Otherwise, any no-inline function / package that passes on a parameter p to norm will fail inference due to this.

[stevengj]

@chethega's proposal to keep a floating-point result for norm(x, p) when p is not an integer doesn't work for the Inf norm. But I agree that at the very least there should be some "escape hatch" to get a type-stable result for norm(x, p) when p is a non-inlined parameter.

[chethega]

@chethega's proposal to keep a floating-point result for norm(x, p) when p is not an integer doesn't work for the Inf norm.

That's why I proposed norm(x, -1). I mean, -1 is pretty much the canonical representation of Inf / NaN for nonegative integers. Since the sup-norm is the only reasonable interpretation of norm(x, -1) I don't think this would be too confusing.

Next typing problem: What about a vector of, say, Int16? The L1 norm should widen the type to avoid overflows, the Inf-norm could skip that.

And do we check for overflows? This is also relevant for the Inf-norm.

julia> abs(typemin(Int))
-9223372036854775808

[stevengj]

👎 on norm(x, -1) for the infinity norm. You can always do maximum(abs, x) if you want an integer result for that, anyway.

[andreasnoack]

But I agree that at the very least there should be some "escape hatch" to get a type-stable result for norm(x, p) when p is a non-inlined parameter.

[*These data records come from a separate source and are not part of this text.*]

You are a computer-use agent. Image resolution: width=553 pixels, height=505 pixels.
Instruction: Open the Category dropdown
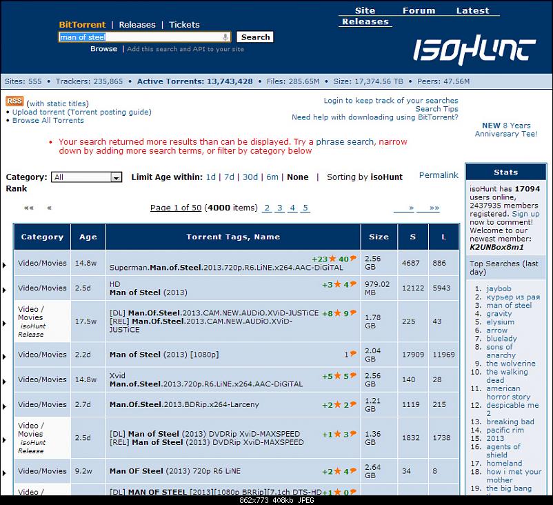coord(87,177)
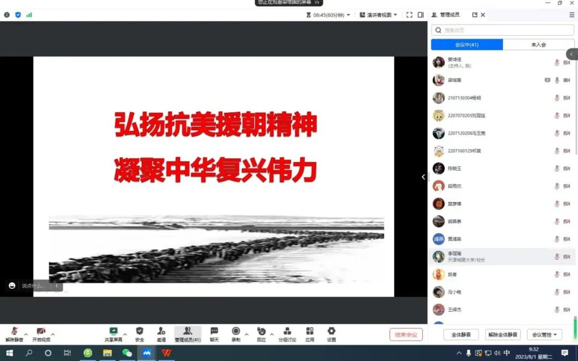Viewport: 578px width, 361px height.
Task: Select the 会议中(41) tab
Action: [x=467, y=45]
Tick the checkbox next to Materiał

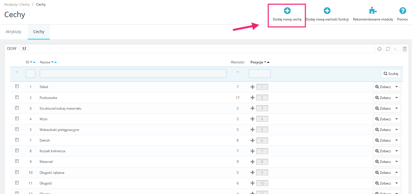(17, 161)
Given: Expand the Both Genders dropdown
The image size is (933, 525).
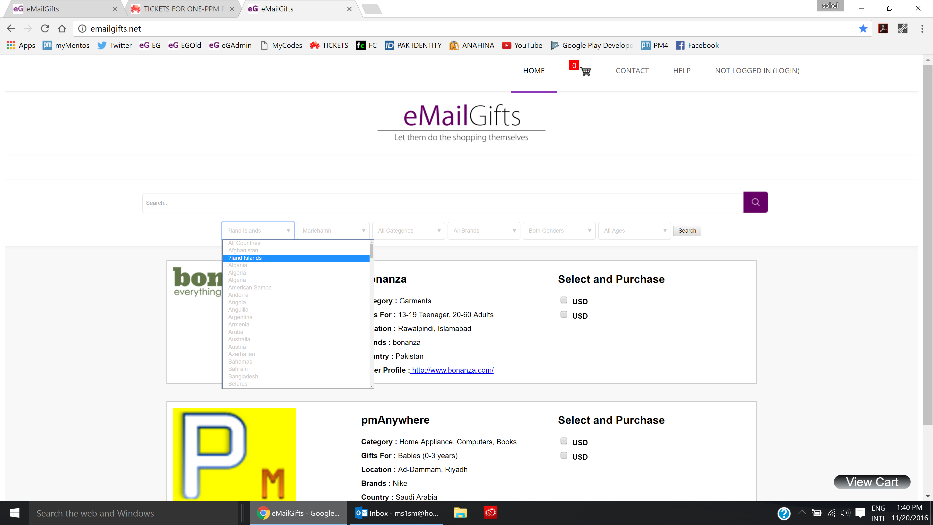Looking at the screenshot, I should click(559, 231).
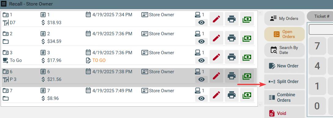The height and width of the screenshot is (118, 333).
Task: Focus the Ticket # input field
Action: (321, 29)
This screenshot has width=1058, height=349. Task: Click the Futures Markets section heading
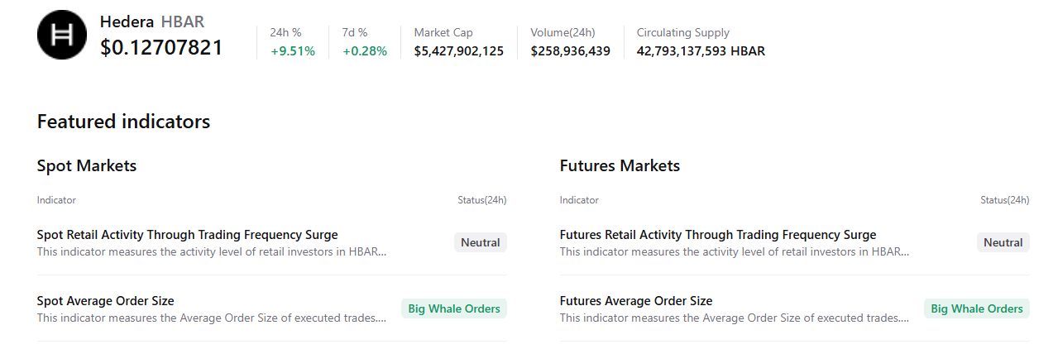coord(620,165)
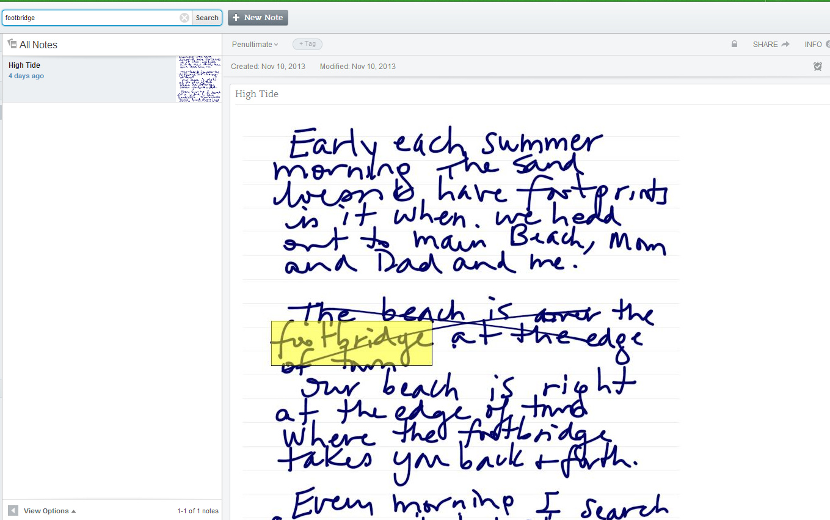Collapse the sidebar with the left arrow icon
The height and width of the screenshot is (520, 830).
click(13, 510)
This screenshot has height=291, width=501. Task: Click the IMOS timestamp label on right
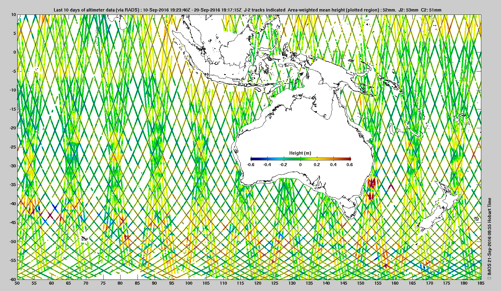coord(489,238)
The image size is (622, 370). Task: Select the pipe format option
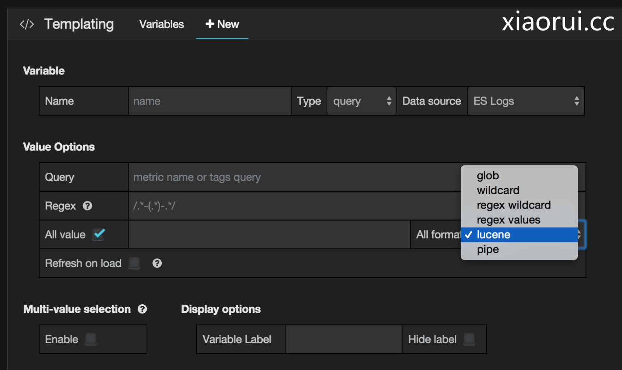click(488, 250)
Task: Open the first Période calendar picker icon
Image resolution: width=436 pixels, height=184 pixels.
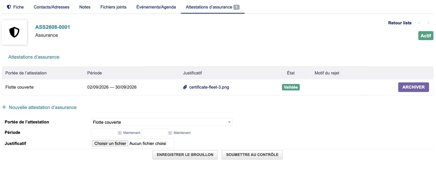Action: 120,132
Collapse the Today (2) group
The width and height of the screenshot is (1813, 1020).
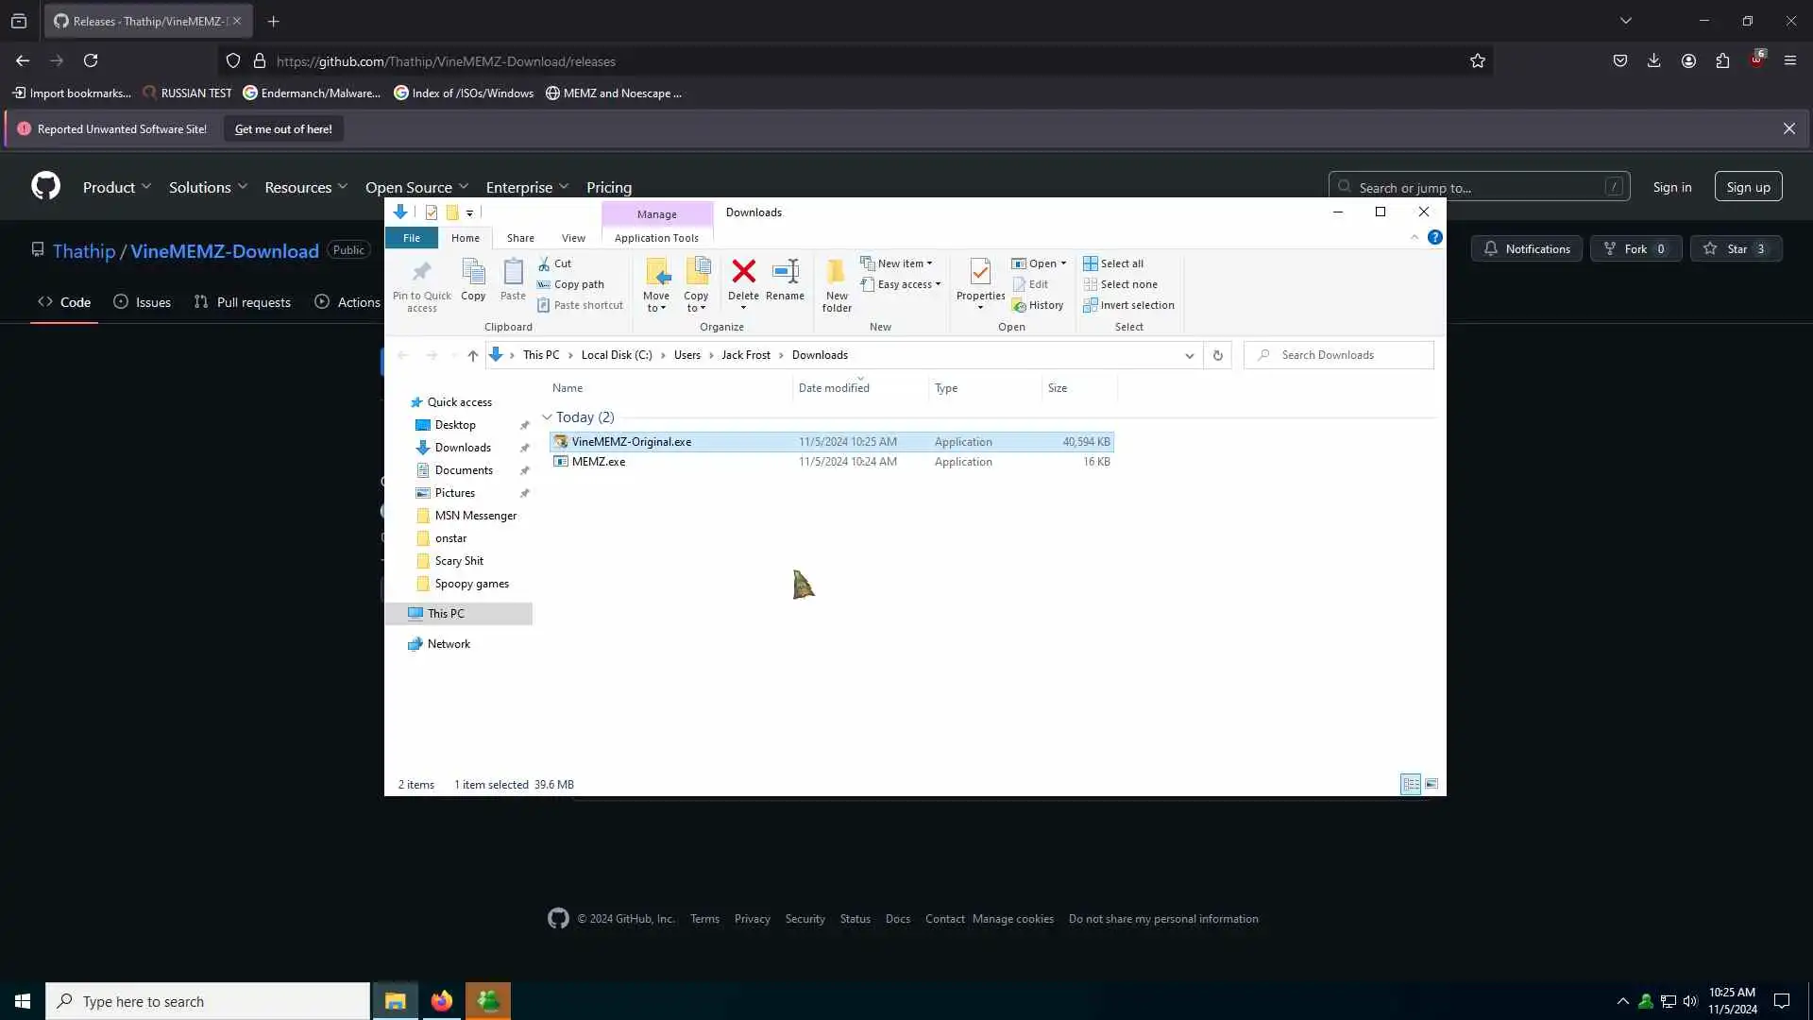547,417
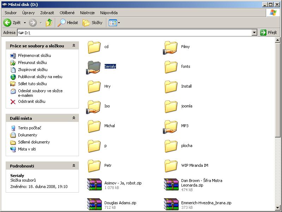Click the folder Up toolbar icon
Screen dimensions: 282x212
tap(49, 23)
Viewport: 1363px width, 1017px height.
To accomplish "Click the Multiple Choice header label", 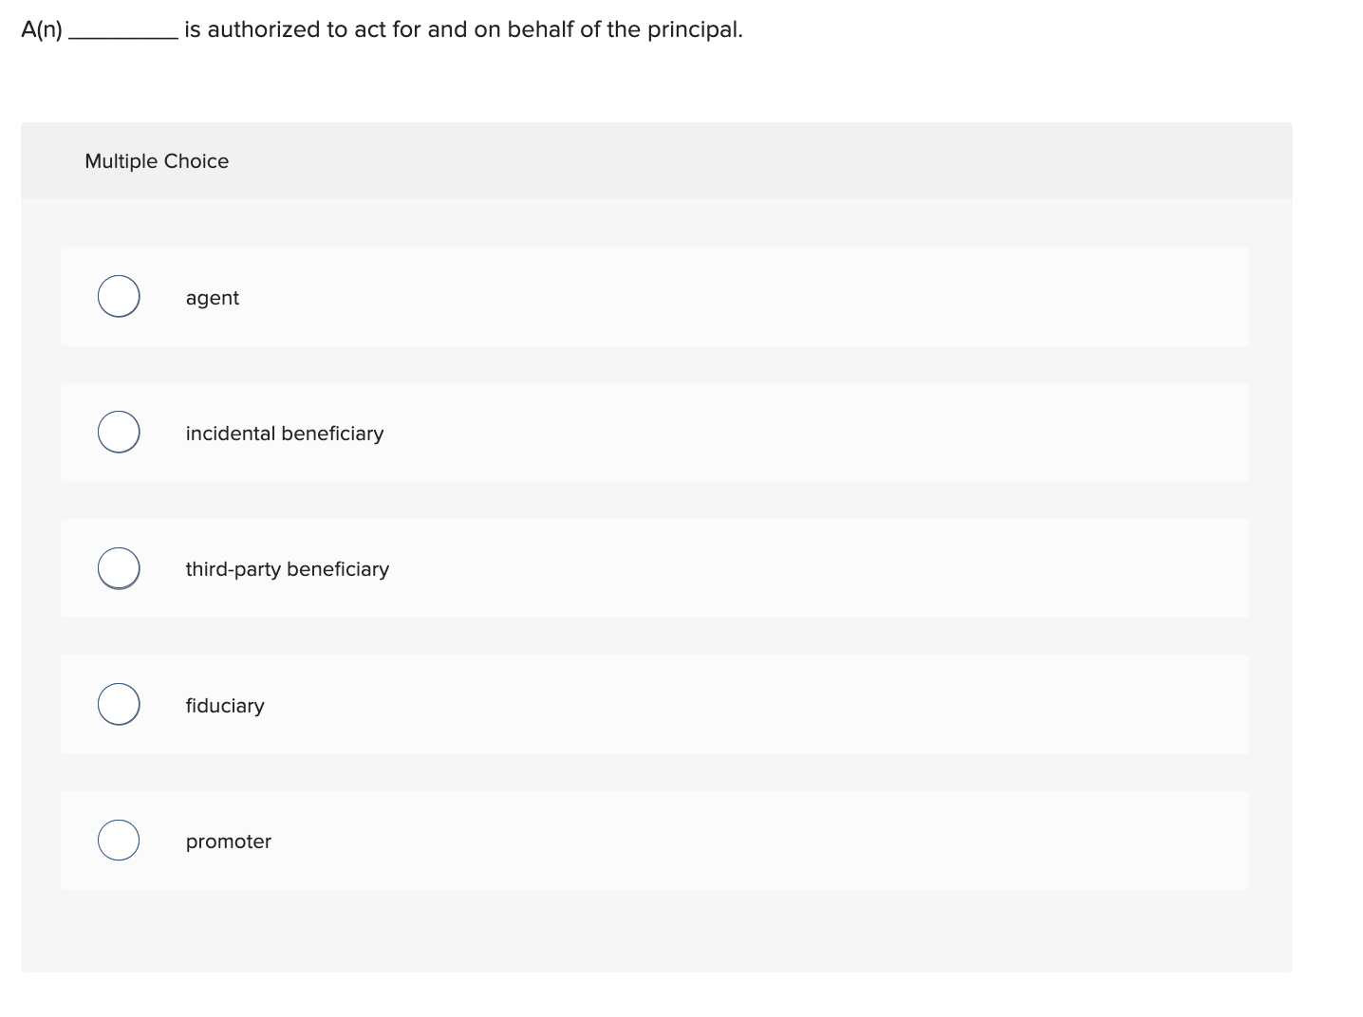I will pos(157,161).
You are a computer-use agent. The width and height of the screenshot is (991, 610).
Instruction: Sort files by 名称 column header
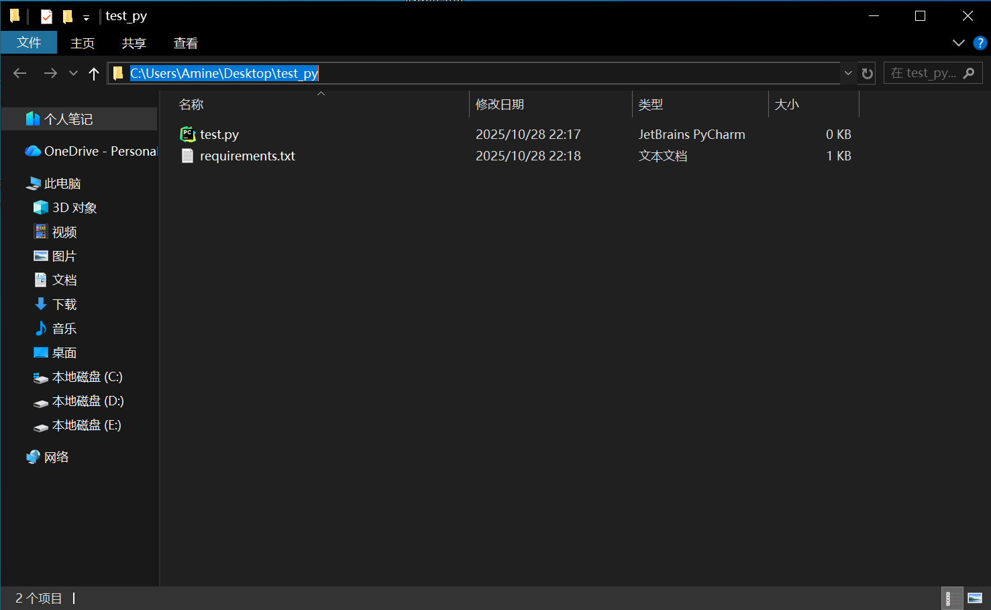[191, 105]
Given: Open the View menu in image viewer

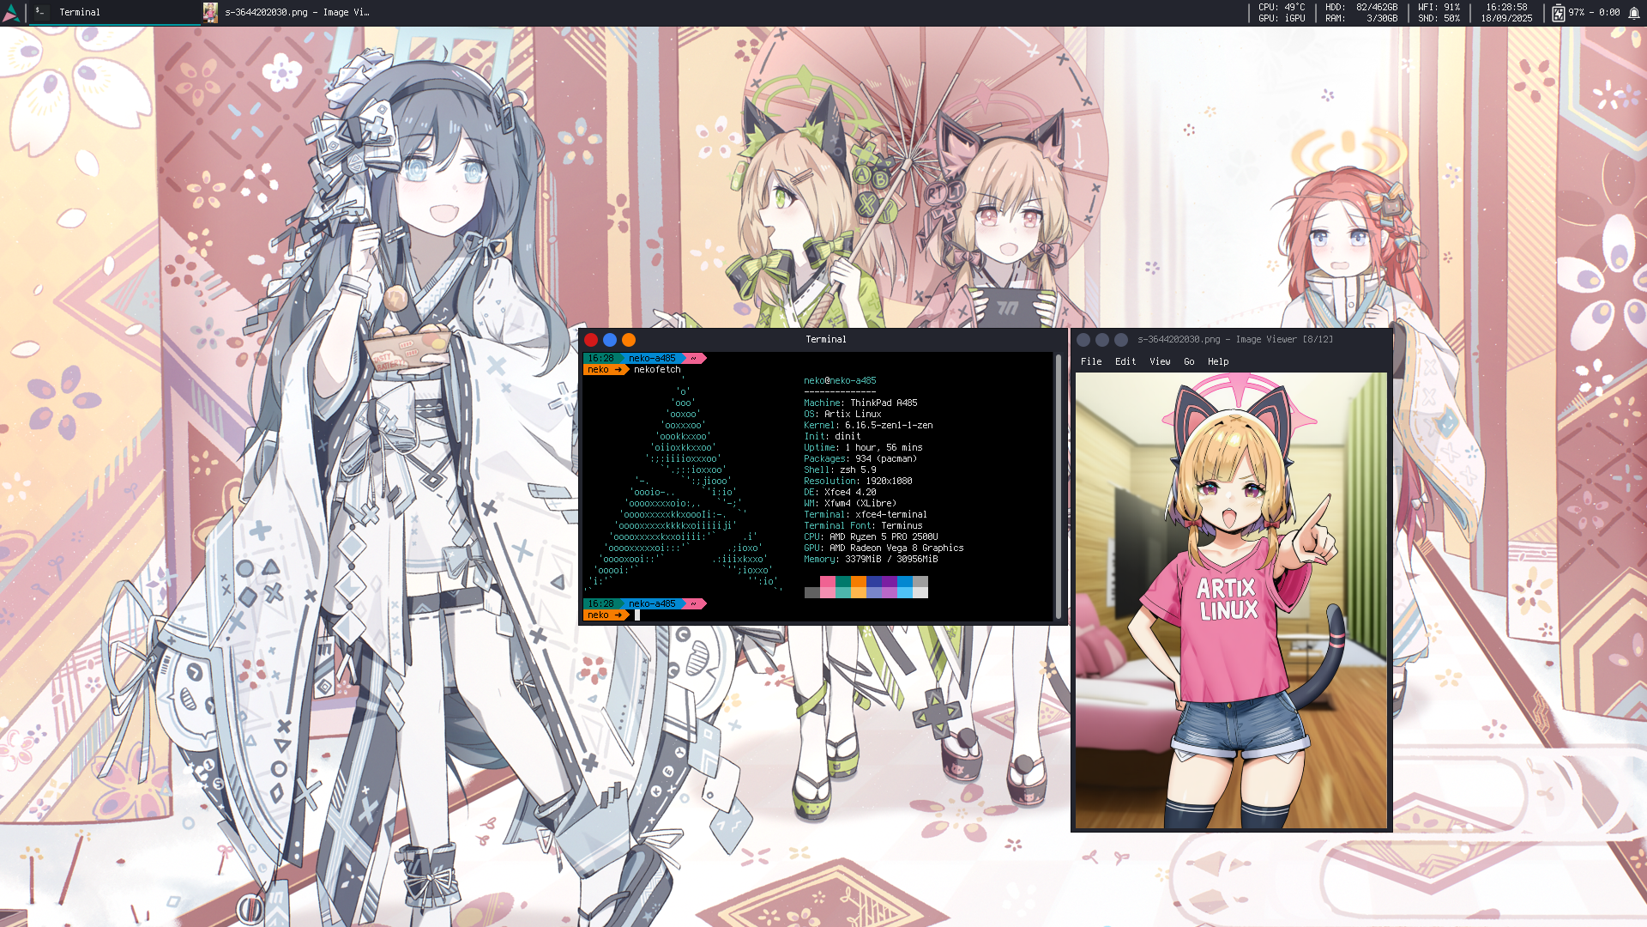Looking at the screenshot, I should [1160, 362].
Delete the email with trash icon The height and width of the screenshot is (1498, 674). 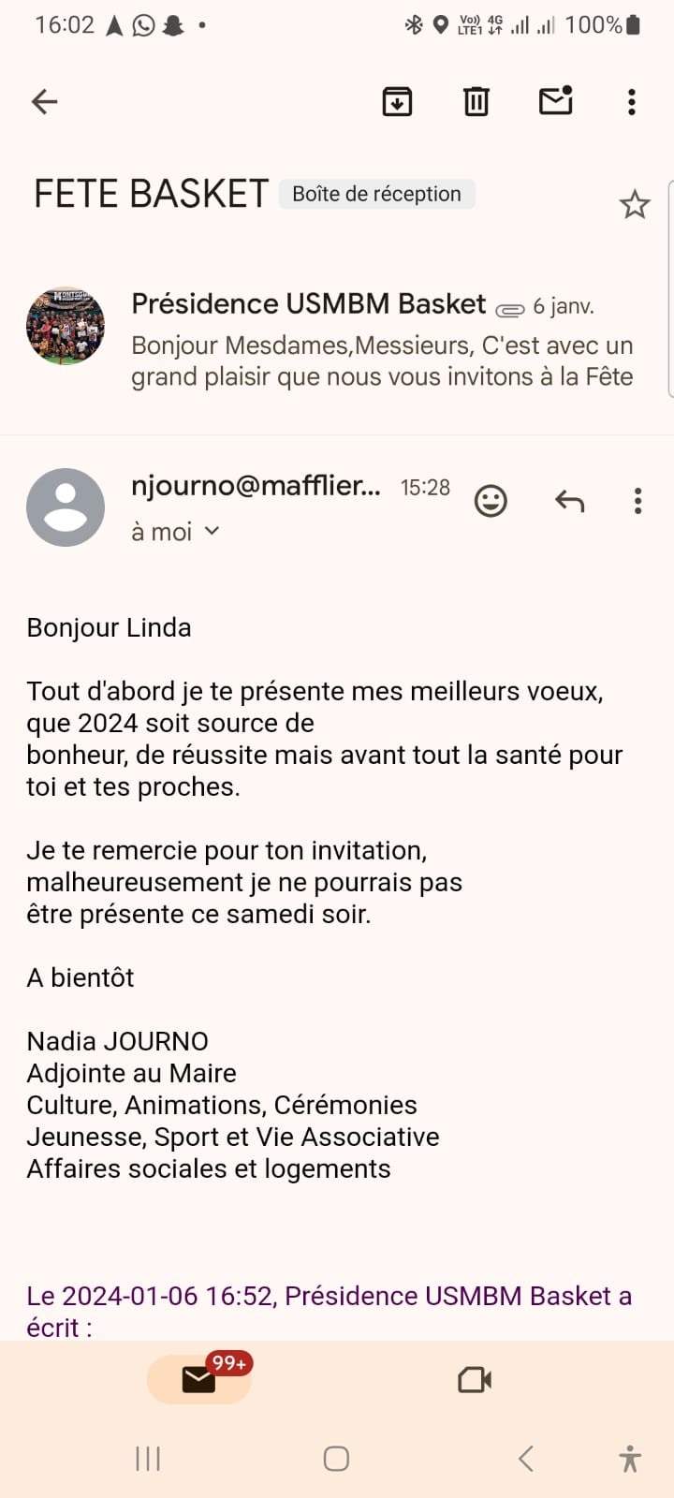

I'm not sure how we could do that but, before trying harder, I'd like to challenge the importance of having such an escape hatch. First of all, type stability is always with respect to some input types and the proposed norm wouldn't be type unstable for arrays with float elements in any case. There would only be a problem if both

1. The elements aren't floats
2. The norm isn't constant/inlined

are true. I would expect both cases to be pretty rare. Do you have some examples where p is computed and the elements aren't floats that you can share?

[chethega]

function something_really_long(x, p, other_args...)
....
norm(x, p)
...
end

would need to become

function something_really_long(x, ::Val{p}, other_args...) where p
....
norm(x, p)
...
end

In other words, all algorithms that accept a p parameter they want to pass on would need to accept it as valtype only (or branch on p), and this will be horribly confusing and lead to counter-intuitive performance degradations. Constant-propagation for type stability is just not composeable.

I am not so much worrying about real users needing to compute p; I am worried that this will force bad APIs and contortions (that are hard to debug! Inlining and constant-prop are pretty heuristic after all), whenever p is not a source-code literal.

If maximum(abs, x) is an acceptable substitute for integrality preserving sup-norm then sum(abs, x) is just as acceptable for L1, and could even be mentioned in the docstring for norm.

[StefanKarpinski]

Constant-propagation for type stability is just not composeable.

I think this is a crucial observation: constant propagation type stability is limited to cases where the compiler can "see through" all of the code in question. If any code that needs to know that p is constant doesn't end up inlined and specialized, it's going to be called generically and not specialized, leaving a type instability in the caller. Julia's better at dealing with small unions in the caller these days, but it still just seems not great that any function that uses norm might end up having a complex Union{Int, Float64} (or worse) return type because of this.